(Records to process Opens)

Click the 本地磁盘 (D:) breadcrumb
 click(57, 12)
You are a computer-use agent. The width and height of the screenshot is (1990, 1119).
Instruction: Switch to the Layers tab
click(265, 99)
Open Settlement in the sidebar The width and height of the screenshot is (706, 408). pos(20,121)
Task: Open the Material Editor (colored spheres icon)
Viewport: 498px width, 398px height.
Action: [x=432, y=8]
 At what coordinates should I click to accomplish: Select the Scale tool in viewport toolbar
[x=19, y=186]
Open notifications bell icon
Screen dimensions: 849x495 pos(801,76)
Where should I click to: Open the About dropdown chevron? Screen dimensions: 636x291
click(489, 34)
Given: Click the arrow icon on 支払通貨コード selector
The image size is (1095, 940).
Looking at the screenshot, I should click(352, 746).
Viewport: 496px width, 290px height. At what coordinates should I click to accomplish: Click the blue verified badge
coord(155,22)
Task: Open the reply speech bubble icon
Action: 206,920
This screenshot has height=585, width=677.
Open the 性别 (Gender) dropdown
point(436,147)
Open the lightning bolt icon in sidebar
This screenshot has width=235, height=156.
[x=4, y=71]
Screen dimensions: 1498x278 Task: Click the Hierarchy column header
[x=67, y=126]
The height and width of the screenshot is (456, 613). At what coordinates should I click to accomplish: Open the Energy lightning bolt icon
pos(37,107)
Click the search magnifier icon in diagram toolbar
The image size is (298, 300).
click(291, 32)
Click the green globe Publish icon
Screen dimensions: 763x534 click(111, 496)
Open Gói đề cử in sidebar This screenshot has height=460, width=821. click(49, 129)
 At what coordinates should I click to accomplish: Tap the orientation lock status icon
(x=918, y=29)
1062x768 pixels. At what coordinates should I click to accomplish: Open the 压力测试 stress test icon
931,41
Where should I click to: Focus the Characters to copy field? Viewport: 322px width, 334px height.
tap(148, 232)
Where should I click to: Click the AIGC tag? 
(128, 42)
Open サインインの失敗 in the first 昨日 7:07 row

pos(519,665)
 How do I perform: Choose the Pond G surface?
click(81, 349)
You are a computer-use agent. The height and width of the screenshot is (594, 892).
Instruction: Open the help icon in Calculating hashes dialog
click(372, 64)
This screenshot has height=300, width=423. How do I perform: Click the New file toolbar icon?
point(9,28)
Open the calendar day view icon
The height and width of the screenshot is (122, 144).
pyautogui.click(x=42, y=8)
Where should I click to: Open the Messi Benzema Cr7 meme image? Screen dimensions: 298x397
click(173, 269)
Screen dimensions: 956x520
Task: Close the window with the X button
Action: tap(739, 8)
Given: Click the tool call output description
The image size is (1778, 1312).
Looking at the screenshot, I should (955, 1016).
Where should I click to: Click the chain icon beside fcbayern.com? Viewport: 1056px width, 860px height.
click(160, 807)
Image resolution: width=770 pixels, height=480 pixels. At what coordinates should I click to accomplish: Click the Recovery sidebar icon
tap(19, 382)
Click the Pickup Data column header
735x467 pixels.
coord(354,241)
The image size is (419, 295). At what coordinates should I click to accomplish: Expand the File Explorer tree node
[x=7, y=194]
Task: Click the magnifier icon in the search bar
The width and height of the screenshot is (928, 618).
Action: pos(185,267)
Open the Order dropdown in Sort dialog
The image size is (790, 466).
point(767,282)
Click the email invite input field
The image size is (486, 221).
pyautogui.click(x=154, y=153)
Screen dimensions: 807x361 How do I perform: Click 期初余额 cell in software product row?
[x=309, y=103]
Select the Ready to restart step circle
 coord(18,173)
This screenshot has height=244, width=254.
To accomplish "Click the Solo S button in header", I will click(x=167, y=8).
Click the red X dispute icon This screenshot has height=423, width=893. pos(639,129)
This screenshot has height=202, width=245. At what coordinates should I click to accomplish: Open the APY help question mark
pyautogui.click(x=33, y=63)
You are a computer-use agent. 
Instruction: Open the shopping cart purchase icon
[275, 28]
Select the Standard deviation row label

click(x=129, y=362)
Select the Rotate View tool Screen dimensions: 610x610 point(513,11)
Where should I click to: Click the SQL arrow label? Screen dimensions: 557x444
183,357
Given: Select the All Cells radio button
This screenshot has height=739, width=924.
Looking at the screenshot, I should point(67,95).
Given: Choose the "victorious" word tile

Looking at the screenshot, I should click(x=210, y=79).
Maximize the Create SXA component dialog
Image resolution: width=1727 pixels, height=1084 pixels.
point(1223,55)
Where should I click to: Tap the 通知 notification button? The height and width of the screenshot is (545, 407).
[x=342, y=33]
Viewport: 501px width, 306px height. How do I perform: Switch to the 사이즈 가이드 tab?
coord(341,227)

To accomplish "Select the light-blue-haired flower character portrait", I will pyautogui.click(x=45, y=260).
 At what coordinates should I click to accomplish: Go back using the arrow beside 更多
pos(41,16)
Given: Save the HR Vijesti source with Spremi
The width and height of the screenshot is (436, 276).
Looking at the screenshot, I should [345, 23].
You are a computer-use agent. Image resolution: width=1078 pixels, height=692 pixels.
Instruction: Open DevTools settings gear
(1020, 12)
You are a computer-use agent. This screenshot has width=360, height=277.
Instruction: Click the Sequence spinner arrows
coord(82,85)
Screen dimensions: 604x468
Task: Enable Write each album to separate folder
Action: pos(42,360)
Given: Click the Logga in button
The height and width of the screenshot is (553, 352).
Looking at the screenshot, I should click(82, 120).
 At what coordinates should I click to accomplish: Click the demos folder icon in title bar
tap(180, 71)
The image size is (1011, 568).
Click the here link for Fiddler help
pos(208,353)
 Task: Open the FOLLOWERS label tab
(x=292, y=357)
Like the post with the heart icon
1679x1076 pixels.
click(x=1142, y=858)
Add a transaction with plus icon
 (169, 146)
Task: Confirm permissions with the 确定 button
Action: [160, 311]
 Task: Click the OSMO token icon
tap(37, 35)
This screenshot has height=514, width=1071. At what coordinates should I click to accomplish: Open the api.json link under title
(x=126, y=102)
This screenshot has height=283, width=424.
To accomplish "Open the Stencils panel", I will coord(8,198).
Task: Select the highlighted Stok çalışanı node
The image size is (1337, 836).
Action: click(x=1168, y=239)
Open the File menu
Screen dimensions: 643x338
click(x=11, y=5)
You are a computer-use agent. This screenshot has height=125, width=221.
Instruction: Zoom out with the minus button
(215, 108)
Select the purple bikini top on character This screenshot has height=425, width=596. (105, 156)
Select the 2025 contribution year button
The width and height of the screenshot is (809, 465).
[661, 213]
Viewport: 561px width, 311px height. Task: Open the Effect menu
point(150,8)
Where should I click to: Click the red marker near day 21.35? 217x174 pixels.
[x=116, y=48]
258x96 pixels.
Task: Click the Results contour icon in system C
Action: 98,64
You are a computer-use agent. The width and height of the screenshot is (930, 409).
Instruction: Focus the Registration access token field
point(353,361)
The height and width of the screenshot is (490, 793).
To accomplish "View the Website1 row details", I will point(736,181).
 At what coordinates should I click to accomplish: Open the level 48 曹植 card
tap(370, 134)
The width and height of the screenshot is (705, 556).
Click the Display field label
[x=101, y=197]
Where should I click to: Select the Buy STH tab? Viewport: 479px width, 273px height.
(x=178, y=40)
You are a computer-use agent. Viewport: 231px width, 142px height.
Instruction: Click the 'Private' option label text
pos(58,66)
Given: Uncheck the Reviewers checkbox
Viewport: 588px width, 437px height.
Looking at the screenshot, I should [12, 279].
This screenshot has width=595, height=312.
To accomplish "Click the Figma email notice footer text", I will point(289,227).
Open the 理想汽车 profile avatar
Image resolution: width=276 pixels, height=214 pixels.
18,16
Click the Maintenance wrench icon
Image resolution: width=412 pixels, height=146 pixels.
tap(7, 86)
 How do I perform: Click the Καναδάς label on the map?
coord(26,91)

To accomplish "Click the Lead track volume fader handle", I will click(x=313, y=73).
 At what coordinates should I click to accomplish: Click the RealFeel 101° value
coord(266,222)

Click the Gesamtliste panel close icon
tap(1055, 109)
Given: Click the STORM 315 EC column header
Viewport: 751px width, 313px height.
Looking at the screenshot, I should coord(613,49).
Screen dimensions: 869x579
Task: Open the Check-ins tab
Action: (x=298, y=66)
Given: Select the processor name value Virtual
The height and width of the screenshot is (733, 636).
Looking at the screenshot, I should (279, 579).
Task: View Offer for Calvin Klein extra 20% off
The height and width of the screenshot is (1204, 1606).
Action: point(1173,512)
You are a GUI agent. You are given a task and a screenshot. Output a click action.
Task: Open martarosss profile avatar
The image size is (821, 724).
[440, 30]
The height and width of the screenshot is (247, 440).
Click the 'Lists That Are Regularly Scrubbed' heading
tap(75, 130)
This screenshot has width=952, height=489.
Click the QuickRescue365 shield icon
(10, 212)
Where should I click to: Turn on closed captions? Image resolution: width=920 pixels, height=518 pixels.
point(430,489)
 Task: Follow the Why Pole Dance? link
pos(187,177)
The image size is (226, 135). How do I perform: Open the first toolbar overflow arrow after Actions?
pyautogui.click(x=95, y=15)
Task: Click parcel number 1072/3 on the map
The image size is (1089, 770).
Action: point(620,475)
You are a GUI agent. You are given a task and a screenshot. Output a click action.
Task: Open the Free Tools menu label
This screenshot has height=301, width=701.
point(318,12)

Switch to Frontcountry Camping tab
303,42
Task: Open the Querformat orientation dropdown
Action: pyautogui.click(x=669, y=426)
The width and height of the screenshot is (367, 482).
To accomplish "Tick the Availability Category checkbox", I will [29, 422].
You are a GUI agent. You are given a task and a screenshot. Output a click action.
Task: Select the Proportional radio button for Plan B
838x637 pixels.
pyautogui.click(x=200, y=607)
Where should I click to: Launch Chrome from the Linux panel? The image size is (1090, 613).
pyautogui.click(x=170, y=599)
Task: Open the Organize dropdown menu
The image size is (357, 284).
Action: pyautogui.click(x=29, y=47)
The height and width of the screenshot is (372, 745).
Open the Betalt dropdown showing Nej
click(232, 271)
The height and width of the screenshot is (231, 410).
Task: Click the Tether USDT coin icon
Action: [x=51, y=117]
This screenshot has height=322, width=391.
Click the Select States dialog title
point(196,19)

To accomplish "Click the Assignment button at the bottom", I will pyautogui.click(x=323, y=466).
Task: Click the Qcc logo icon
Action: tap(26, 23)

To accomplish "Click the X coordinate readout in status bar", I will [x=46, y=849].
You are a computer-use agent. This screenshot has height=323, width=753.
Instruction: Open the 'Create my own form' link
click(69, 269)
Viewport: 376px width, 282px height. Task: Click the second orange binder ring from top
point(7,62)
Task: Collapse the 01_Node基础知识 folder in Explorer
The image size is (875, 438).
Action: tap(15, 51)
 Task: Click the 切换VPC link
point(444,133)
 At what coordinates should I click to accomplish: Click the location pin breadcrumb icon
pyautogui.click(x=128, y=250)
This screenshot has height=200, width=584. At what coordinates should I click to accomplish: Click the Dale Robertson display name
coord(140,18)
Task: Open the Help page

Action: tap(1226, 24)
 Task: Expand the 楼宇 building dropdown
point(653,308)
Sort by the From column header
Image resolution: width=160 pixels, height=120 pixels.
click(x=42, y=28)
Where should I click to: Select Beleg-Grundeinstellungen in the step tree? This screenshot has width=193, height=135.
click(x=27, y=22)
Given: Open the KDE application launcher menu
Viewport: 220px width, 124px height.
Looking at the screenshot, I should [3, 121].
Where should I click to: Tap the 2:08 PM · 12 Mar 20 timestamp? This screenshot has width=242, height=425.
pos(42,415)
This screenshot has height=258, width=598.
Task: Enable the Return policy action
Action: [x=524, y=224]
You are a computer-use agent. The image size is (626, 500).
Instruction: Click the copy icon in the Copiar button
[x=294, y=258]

(Records to process Closes)

» **Exercise**
Output the first line of the entries above and every line after it, exactly as written, ending with the line that contains "Open Settlement in".

» **Exercise answer**
Click the 本地磁盘 (D:) breadcrumb
 click(57, 12)
You are a computer-use agent. The width and height of the screenshot is (1990, 1119).
Instruction: Switch to the Layers tab
click(265, 99)
Open Settlement in the sidebar The width and height of the screenshot is (706, 408). pos(20,121)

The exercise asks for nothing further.